Нечто похожее происходило и с парапсихологией, основанной на представлении о присущей человеку магической способности передавать свои мысли на расстоянии (телепатия) и даже непосредственно действовать силой мысли на окружающий материальный (телекинез) и духовный (спиритизм) мир[54]. Длительный опыт деятельности в этой сфере стимулировал многие великолепные достижения в психологии, привел к пониманию глубины человеческой психики, к практическому освоению такого важного явления, как гипноз.
Другая очень интересная проблема — глубокая связь еще формирующейся в эпоху верхнего палеолита магии с высокой аффективной активностью человека, чей язык тоже находился лишь в стадии формирования. В тесном мирке охотничьей общины при крайне ограниченной языковой коммуникации человек должен был обладать весьма развитой чувствительностью к жесту, мимике, тону — к так называемым аффективным проявлениям собеседника. Относительно узкий круг образов позволял буквально угадывать мысли друг друга вероятно, отсюда и берет начало идея об экстрасенсорном восприятии (в частности, о телепатии). В такой ситуации практически каждый член общины служил отличной мишенью для воздействий гипнотического типа. Очень правдоподобно, что эта повышенная внушаемость древнего человека, его предельная эмоциональная открытость вызвали к жизни представления об особой силе, свойственной волевым людям (шаманам, вождям), представления, которые по ступенькам тотемизма, анимизма и антропоморфных образов людей-светил перекочевали на небо и закрепились там в астрологической форме.

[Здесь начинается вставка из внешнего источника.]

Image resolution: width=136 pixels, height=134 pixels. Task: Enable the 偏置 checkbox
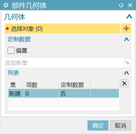(x=11, y=50)
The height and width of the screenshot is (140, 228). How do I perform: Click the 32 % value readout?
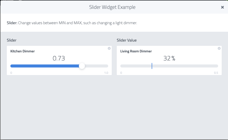pos(169,58)
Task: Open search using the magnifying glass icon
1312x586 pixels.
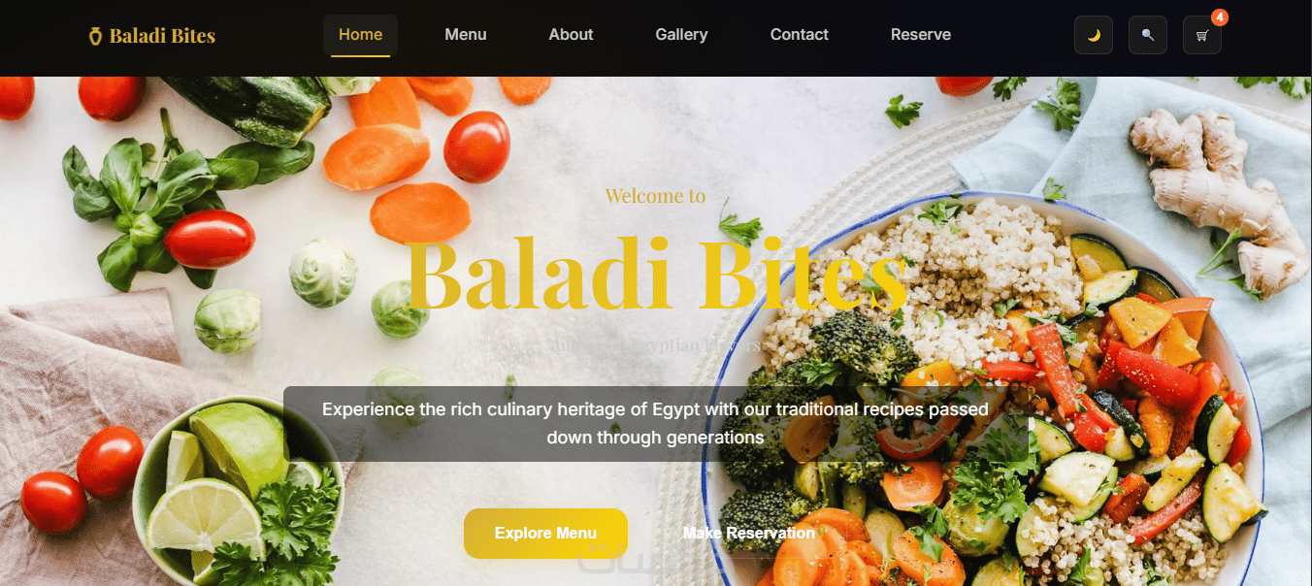Action: 1148,35

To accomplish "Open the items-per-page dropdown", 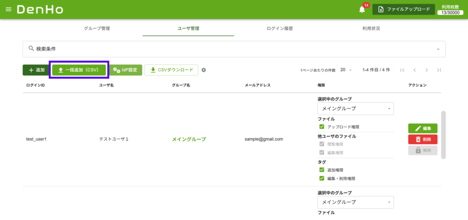I will [x=346, y=70].
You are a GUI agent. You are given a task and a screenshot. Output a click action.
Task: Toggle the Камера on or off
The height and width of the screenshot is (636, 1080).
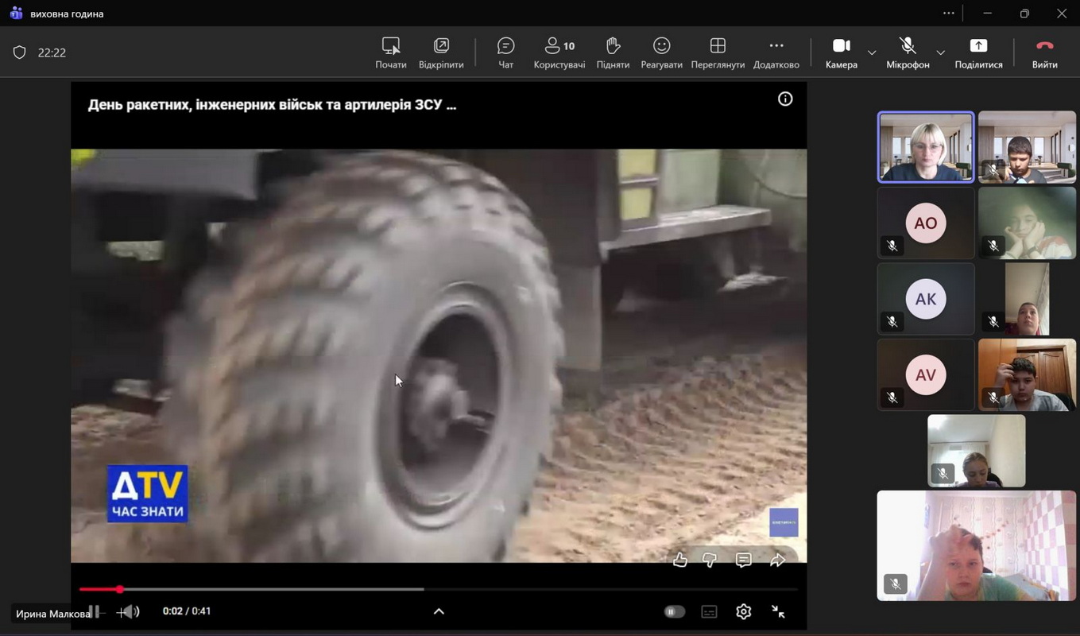click(841, 52)
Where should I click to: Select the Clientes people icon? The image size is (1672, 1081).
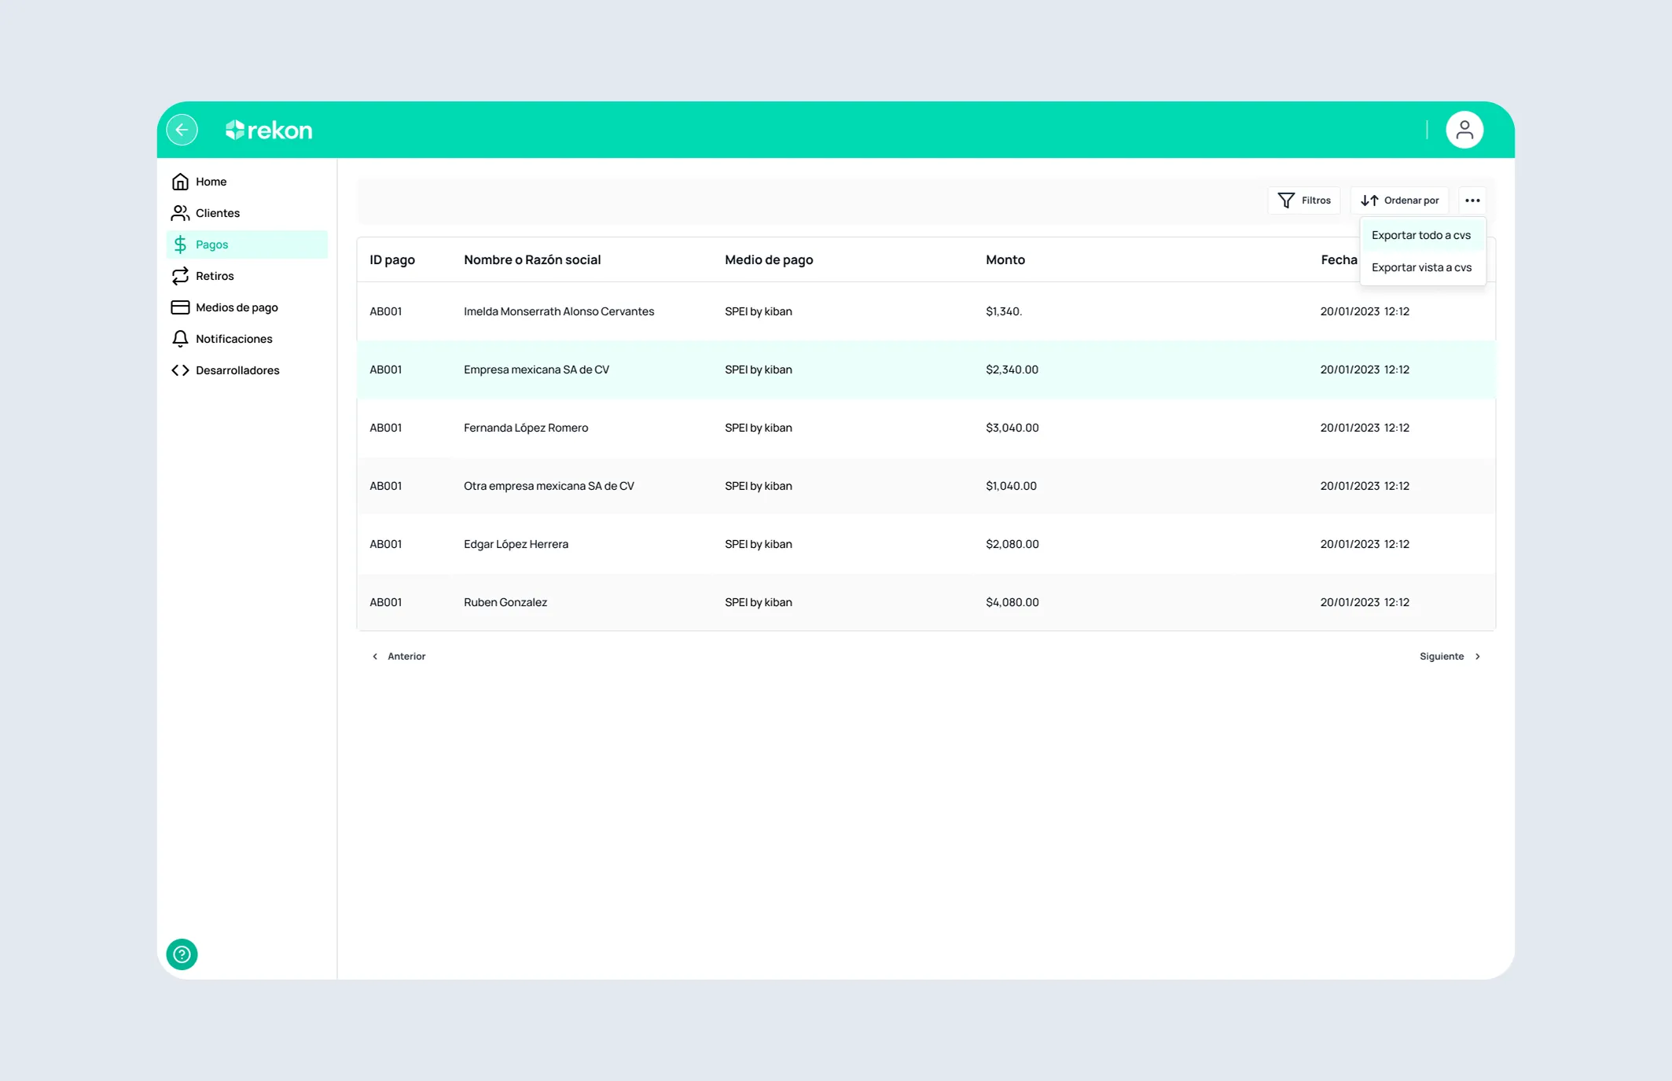point(180,213)
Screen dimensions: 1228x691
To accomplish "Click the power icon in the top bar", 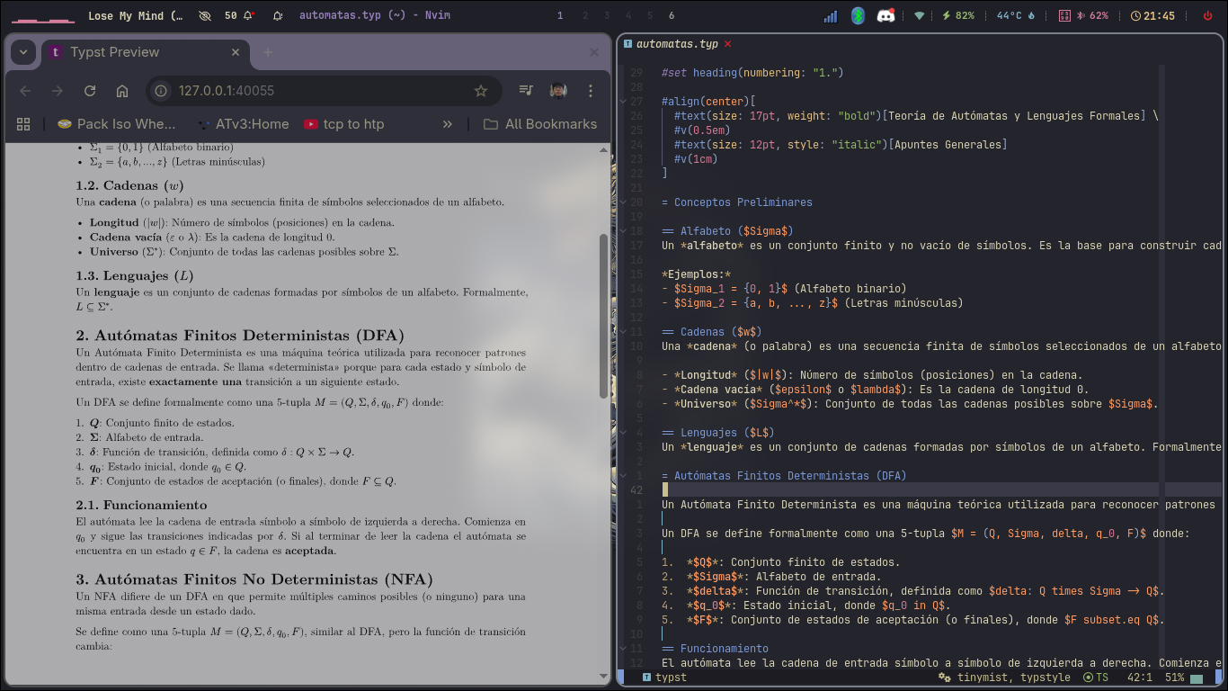I will [x=1207, y=14].
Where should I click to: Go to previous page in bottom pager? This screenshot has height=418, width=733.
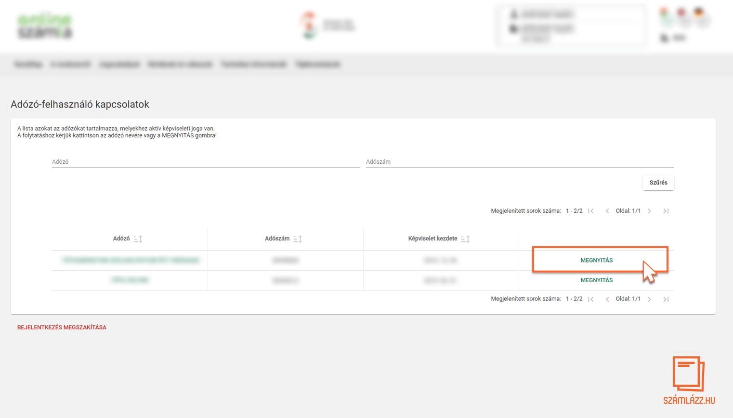coord(607,299)

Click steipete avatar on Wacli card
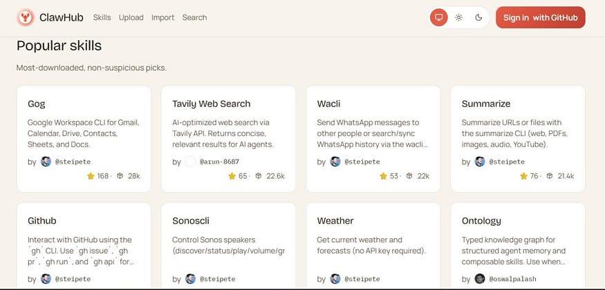point(335,162)
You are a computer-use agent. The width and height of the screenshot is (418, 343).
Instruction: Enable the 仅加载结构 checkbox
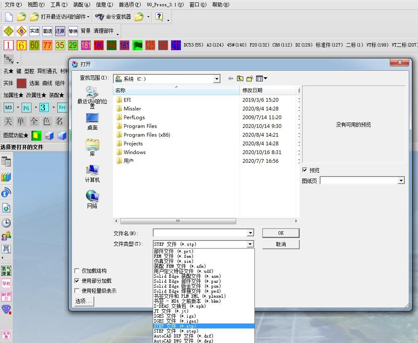[77, 271]
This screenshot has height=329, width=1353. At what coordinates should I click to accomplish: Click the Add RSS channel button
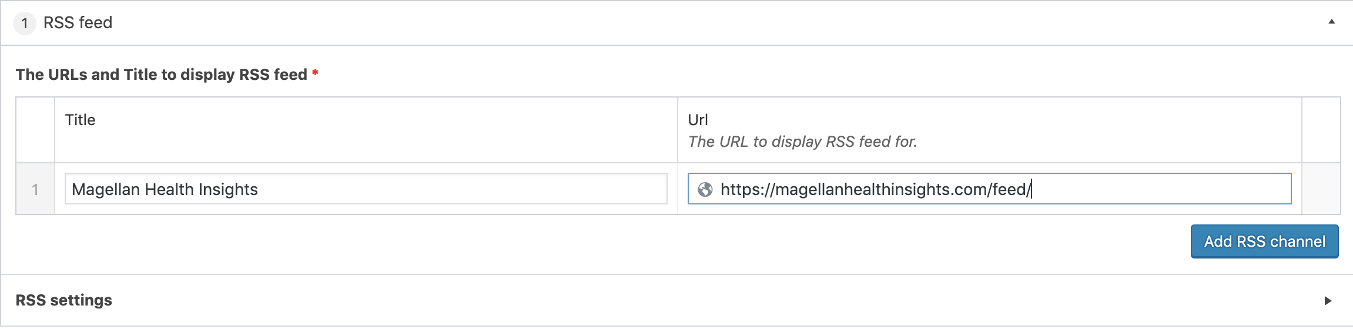click(1264, 241)
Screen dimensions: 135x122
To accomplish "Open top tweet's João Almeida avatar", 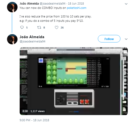I will tap(12, 7).
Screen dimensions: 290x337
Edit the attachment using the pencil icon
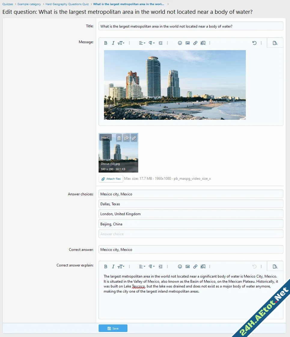134,138
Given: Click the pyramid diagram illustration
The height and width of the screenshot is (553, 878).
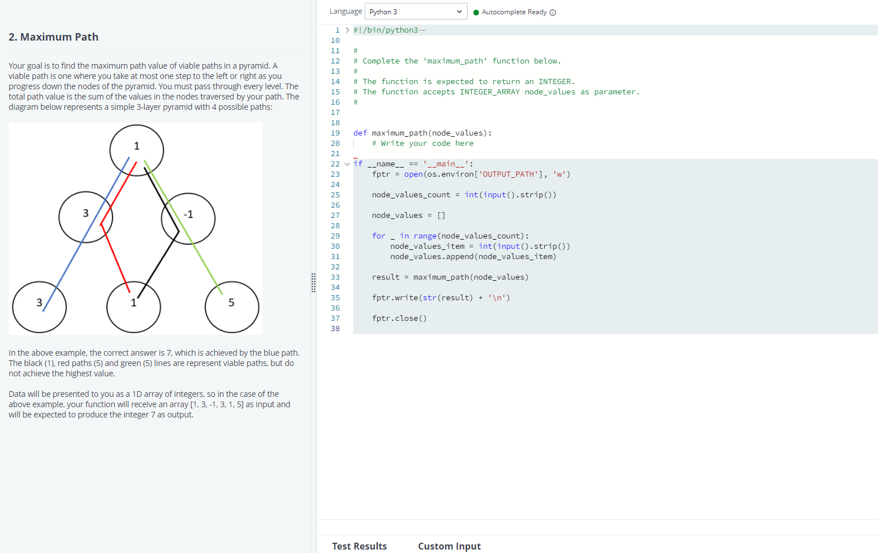Looking at the screenshot, I should tap(135, 228).
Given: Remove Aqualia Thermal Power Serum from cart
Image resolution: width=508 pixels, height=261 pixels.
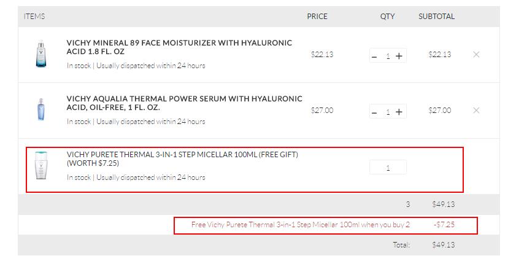Looking at the screenshot, I should 476,111.
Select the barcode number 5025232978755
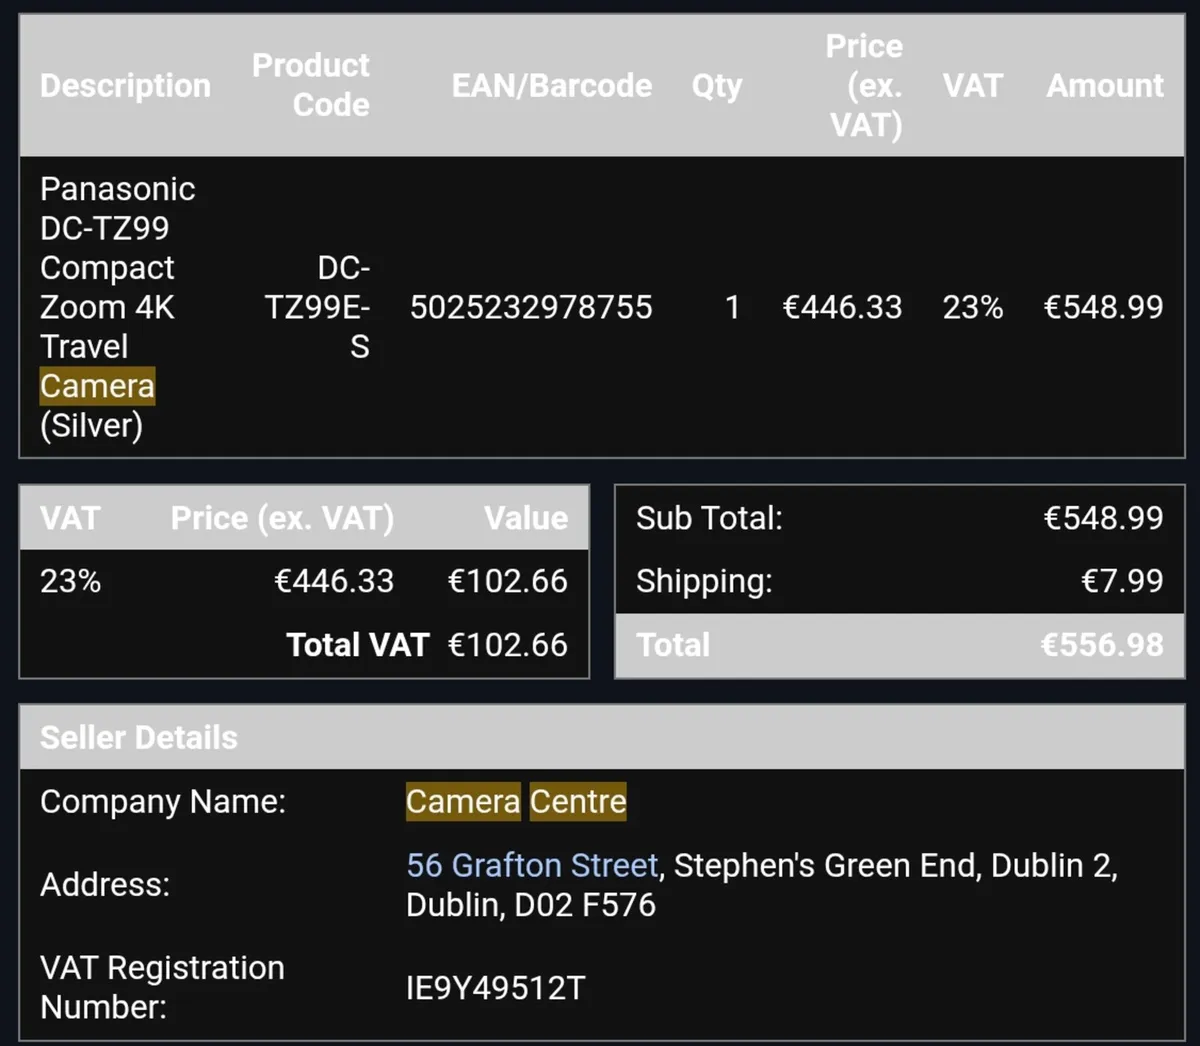 click(x=530, y=307)
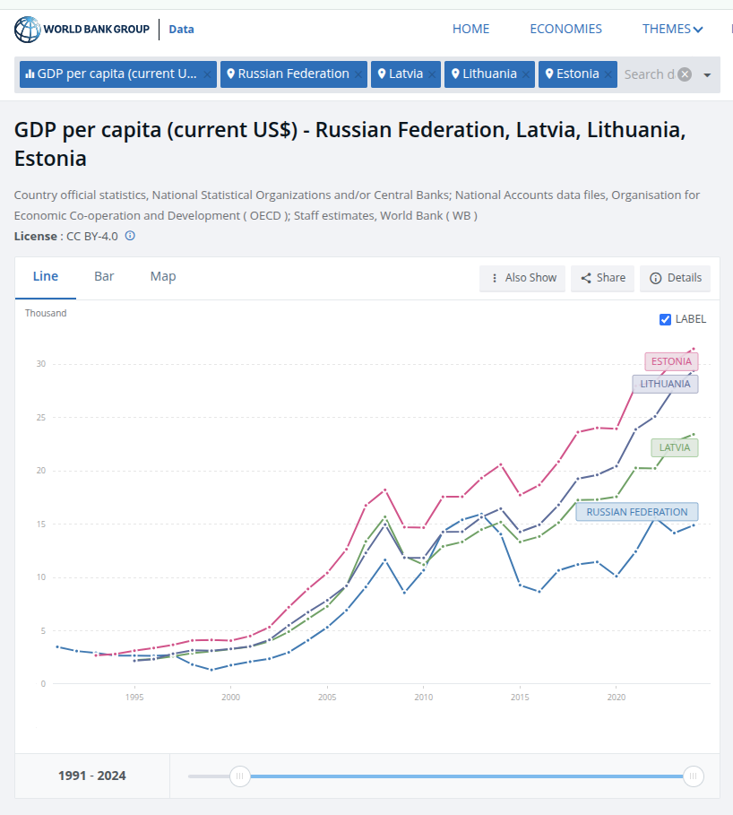Open the Themes dropdown menu

pyautogui.click(x=672, y=29)
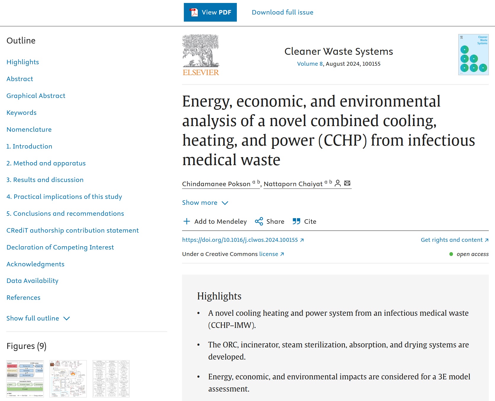
Task: Click the chevron next to Show more
Action: click(x=225, y=203)
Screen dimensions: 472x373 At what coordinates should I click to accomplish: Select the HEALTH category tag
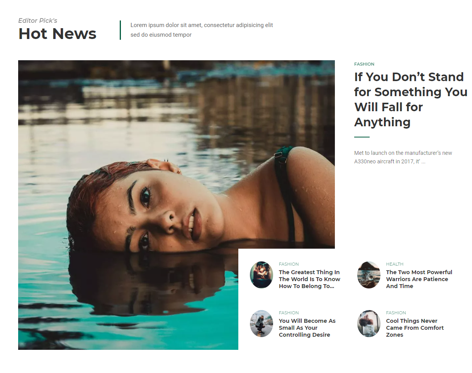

Таким образом, астрология — не случайность. Она входит в обширнейший комплекс знаний, возникший еще в глубокой древности, который можно было бы определить как паранауку. Этот комплекс основан на неограниченной экстраполяции магических представлений и ритуалов на самые разные сферы практики — небо, вещество, человека и его духовный мир. Эти представления формировались тогда, когда еще не было эксперимента в современном понимании, и частное, но достаточно авторитетное свидетельство вполне заменяло нынешние тома тщательно обработанных экспериментальных данных.
Строгий научный опыт по установлению связи двух явлений требует очень сложной и подчас дорогостоящей деятельности по изоляции этих явлений от действия случайных и второстепенных факторов. Такая постановка задачи совершенно нелепа для слитого с окружающим миром первобытного человека и, во всяком случае, непонятна для человека эпохи ранних цивилизаций. Но именно она и определила на рубеже Нового Времени вступление в науку. Паранаука этого барьера не преодолела, да, пожалуй, и не ставила такой цели.
Когда мы торжественно утверждаем наступление эры научного стиля мышления, не следует забывать, что он связан с довольно сильными ограничениями на методы и темпы получения знаний об окружающем мире. Всякий новый шаг требует значительных усилий по проверке, иногда даже превосходящих возможности общества в целом. Ряд проблем, поставленных в рамках преднауки и довольно лихо ею решаемых, не имеет пока собственно научного решения, и эти проблемы нередко становятся предметом мистических спекуляций.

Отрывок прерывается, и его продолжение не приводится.